The major part of the dioxin emission owes to wood combustion in the residential sector, mainly in wood stoves and ovens without flue gas cleaning. Wood combustion in residential plants accounts for 48 % of the national dioxin emission in 2014. The contribution to the total dioxin emission from the waste sector (35 % in 2014) owes to accidental fires, especially building fires. The emissions of dioxins from energy industries mainly owe to the combustion of biomass as wood, wood waste and to a less extend agricultural waste
Stationary combustion accounts for 48 % of the estimated national hexachlorobenzene (HCB) emission in 2014. This owes mainly to combustion of municipal solid waste in heating and power plants.

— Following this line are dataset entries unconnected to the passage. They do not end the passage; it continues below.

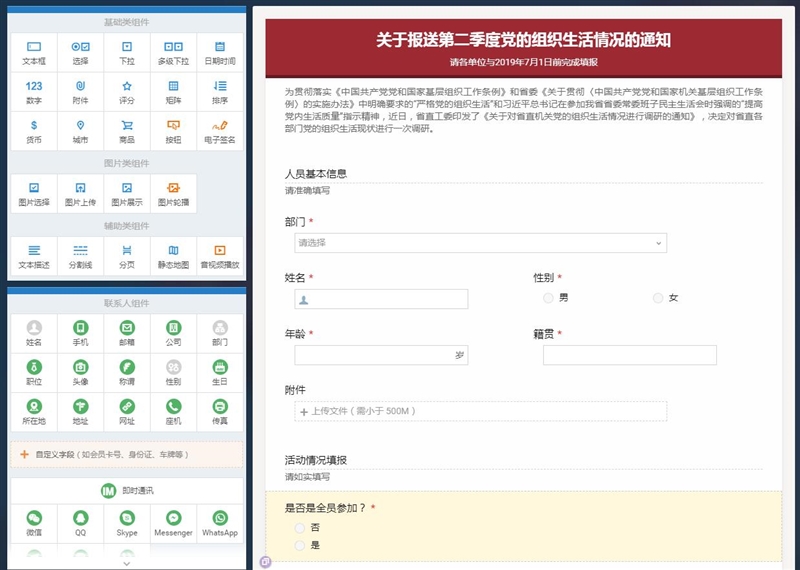Add the 手机 mobile phone contact field
800x570 pixels.
[81, 334]
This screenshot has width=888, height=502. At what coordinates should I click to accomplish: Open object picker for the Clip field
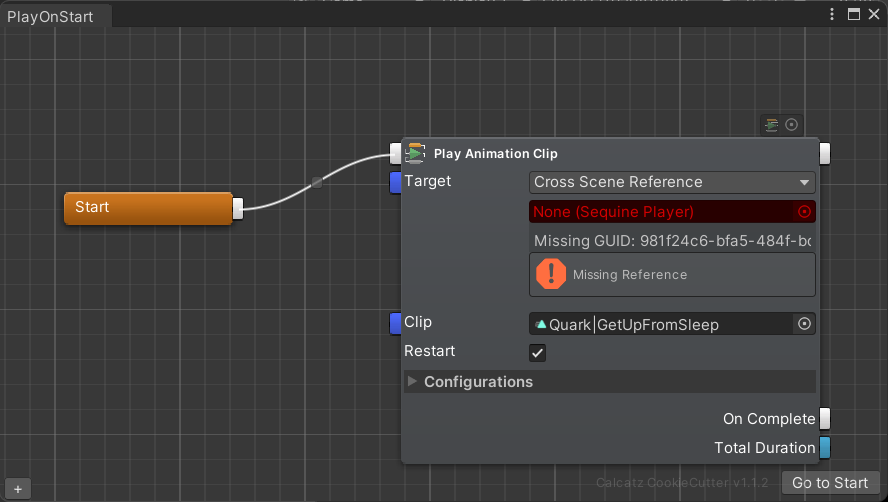point(804,324)
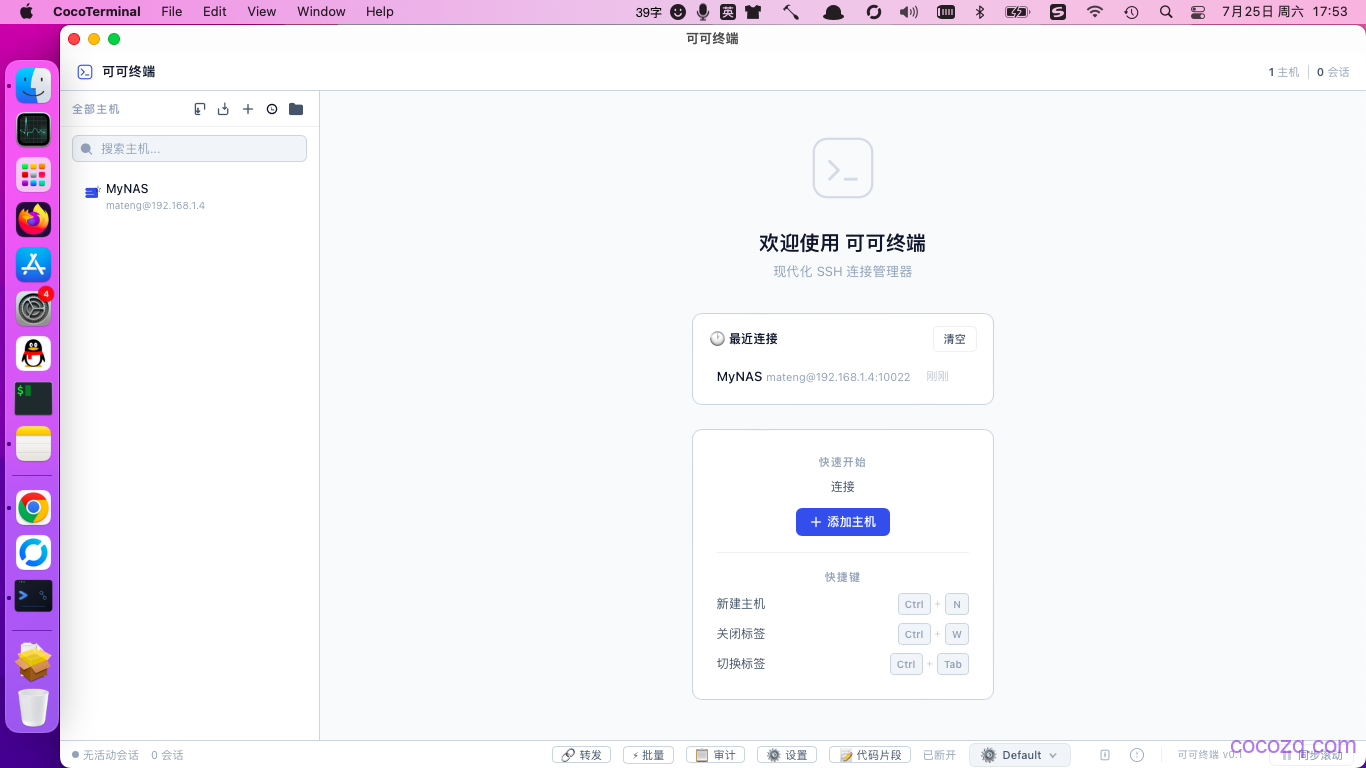The width and height of the screenshot is (1366, 768).
Task: Open the 代码片段 snippets panel
Action: (x=870, y=755)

Transport is an important source, too, and has increased by 62 % since 1990 due to increasing diesel consumption. The HCB emission from stationary plants has decreased 74 % since 1990 mainly due to improved flue gas cleaning in MSW incineration plants. The emission from agriculture was very high in the early 1990’ties due to the use of pesticides containing impurities of HCB. The HCB emission from agriculture decreased by 94 % from 1990 to 1994 and by 99 % from 1990 to 2014, causing the share of HCB emission from agriculture to drop from 67 % in 1990 to 6 % in 2014.

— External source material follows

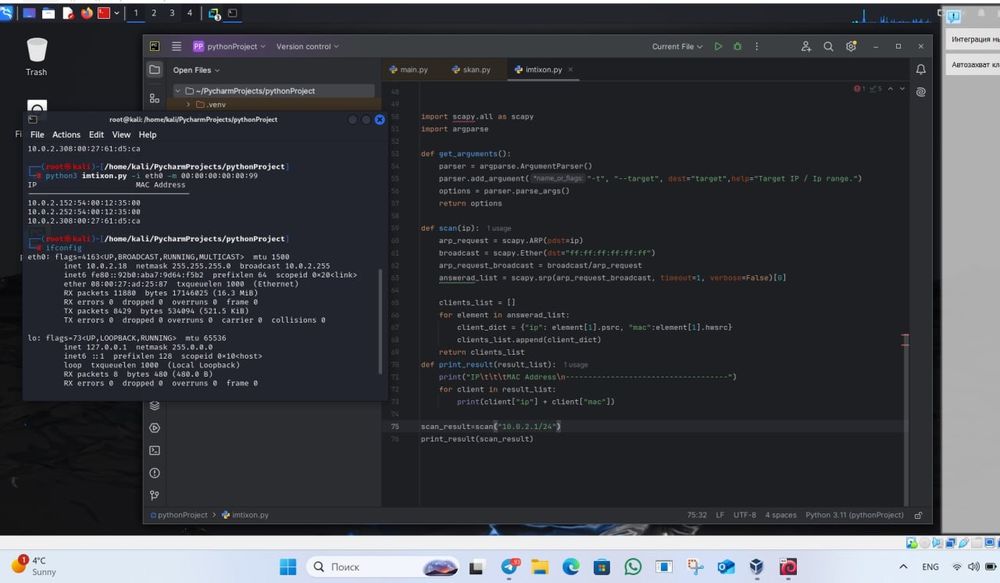Open Search Everywhere magnifier in PyCharm
Screen dimensions: 1000x583
point(828,46)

Transport accounts for 63 % of the estimated national polychlorinated biphenyls (PCBs) emission in 2013. This owes mainly to combustion of diesel in road transport. The emission from transport has decreased by 69 % since 1990 due to the phase out of leaded gasoline, which has a high PCBs emission factor. This has led to diesel fuel use being the most important source of PCBs emissions from transport in later years. The emission from manufacturing industries and non-industrial combustion is dominated by diesel fuel used in non-road machinery.
In general, considerable work is being carried out to improve the inventories. Investigations and research carried out in Denmark and abroad produce new results and findings which are given consideration and, to the extent which is possible, are included as the basis for emission estimates and as data in the inventory databases. Furthermore, the updates of the EMEP/EEA Guidebook, and the work of the Task Force on Emission Inventories and its expert panels are followed closely in order to be able to incorporate the best scientific information as the basis for the inventories.
The implementation of new results in inventories is made in a way so that improvements, as far as possible, better reflect Danish conditions and circumstances. This is in accordance with good practice. Furthermore, efforts are made to involve as many experts as possible in the reasoning, justification and feasibility of implementation of improvements.
In improving the inventories, care is taken to consider implementation of improvements for the whole time series of inventories to make it consistent. Such efforts lead to recalculation of previously submitted inventories. This submission includes recalculated inventories for the whole time series. A description of the recalculations is provided in Chapter 9 and more detail can be found in the sectoral chapters of this report. For sector specific planned improvements please also refer to the relevant sectoral chapters.